Arc'teryx states that the side panels are Polygiene antimicrobial. I don’t know if this had any impact on the reduced stench (keep in mind these side panels run along the armpit) or if it is the shell fabric altogether, but compared to other layers, I seemed to be able to stretch my use out longer before I needed to wash it.
Notice the soft fleece in the right picture. The image is of the inside of the hoody, between pockets of insulation.
Warmth & Layering
The main claim for the Atom SL Hoody is that it is a summer insulation hoody. It seems like an oxymoron to think this, but I think the actual expectations should be more far reaching. The wind resistance combined with 40g Coreloft insulation made it versatile for many temps; any layer that cuts the wind, will likely be adding several degrees of warmth. Medium winds in the mid-40s seemed to be the peak of its performance, temps below that I felt a chill through to the layers beneath.

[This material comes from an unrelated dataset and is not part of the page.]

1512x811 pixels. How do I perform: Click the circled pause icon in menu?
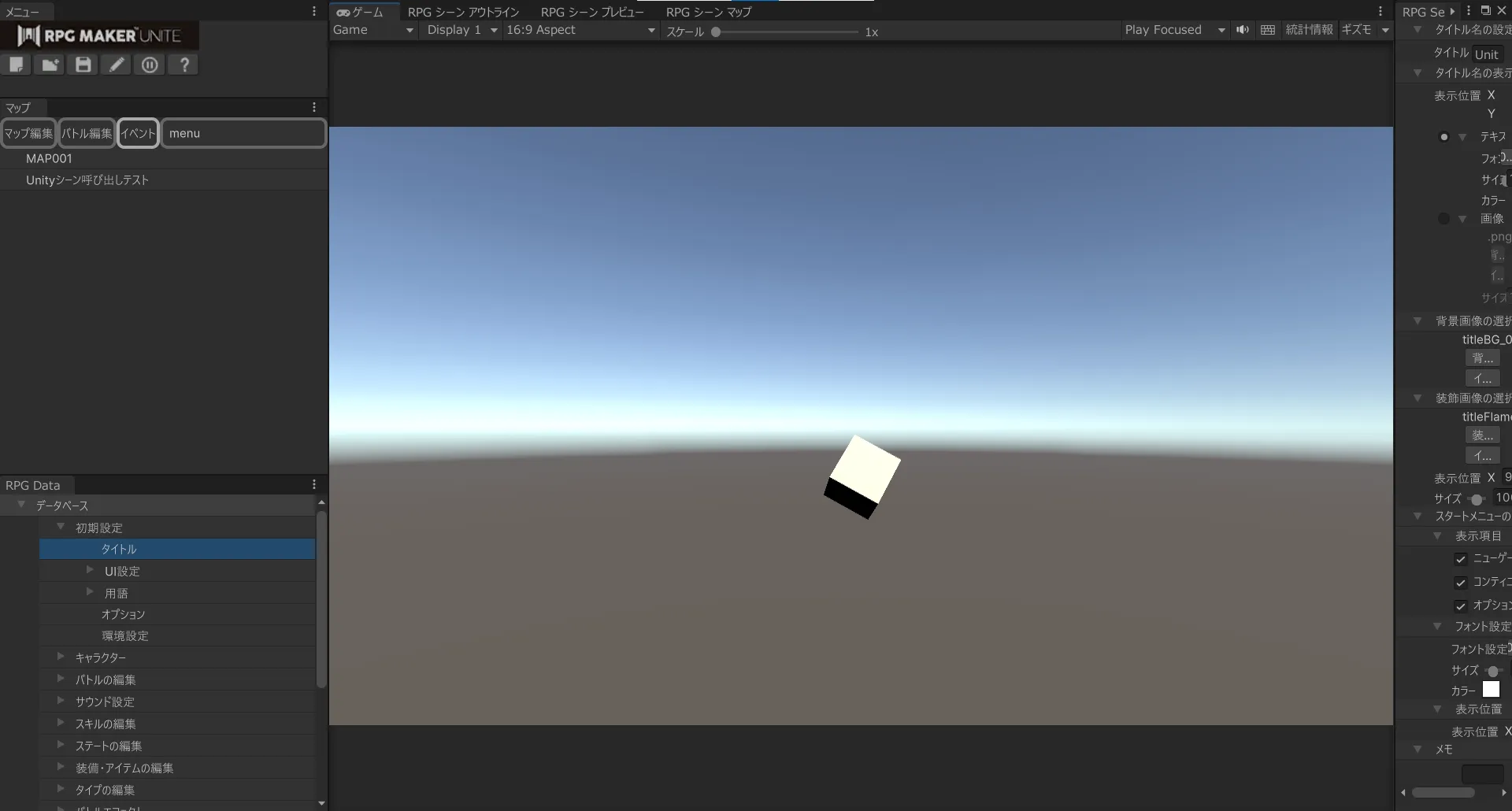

Anything above the mid-50s and I was just wearing a single T-shirt underneath comfortably. Below that, I began to layer. In the pic below I’m wearing the Vargo Slag shirt and lightweight Terramar Helix Half-Zip. Both are relatively thin layers, but when used with the hoody, the wind wasn’t a factor. The temp in this pic, not considering a light wind, was 47 degrees and I was extremely comfortable.
The side mesh panels definitely help the breathability of the hoody, but I didn’t feel like it hampered any of the wind resistance. The fleece lines the body at a point where it is snug so the body can dissipate heat, but didn’t really let any draft in. With arms at one’s side or with shoulder straps on, most of the fleece was covered or pointed inward and away from direct wind.
No Slip Zip is described as “a series of speed bumps keeping the main zipper from self-opening.” This feature is located near the collar, but I would prefer if it ran the total length of the main zipper. See the video below for further explanation.
The shell has a DWR treatment. The water resistance on this is very high. I’ve had no saturation when it comes to constant light rain, but over time in heavier rains I did have an issue (see pics below). For those trips where a rain shower may pop up, the Atom SL Hoody is a great option. I like it in that it is very strong in its water resistance, yet can be worn for other uses such as for insulation or sun protection.
Arc’teryx also notes the unique cuff design as a special feature. As seen in the pics above, the sleeve fabric covers the upper hand, nearly to the knuckle, while the bottom of the sleeve stops at the wrist. With the fleece lining all the way to the wrist, it also allows you to roll the sleeves up and have it remain pretty stationary on your forearms.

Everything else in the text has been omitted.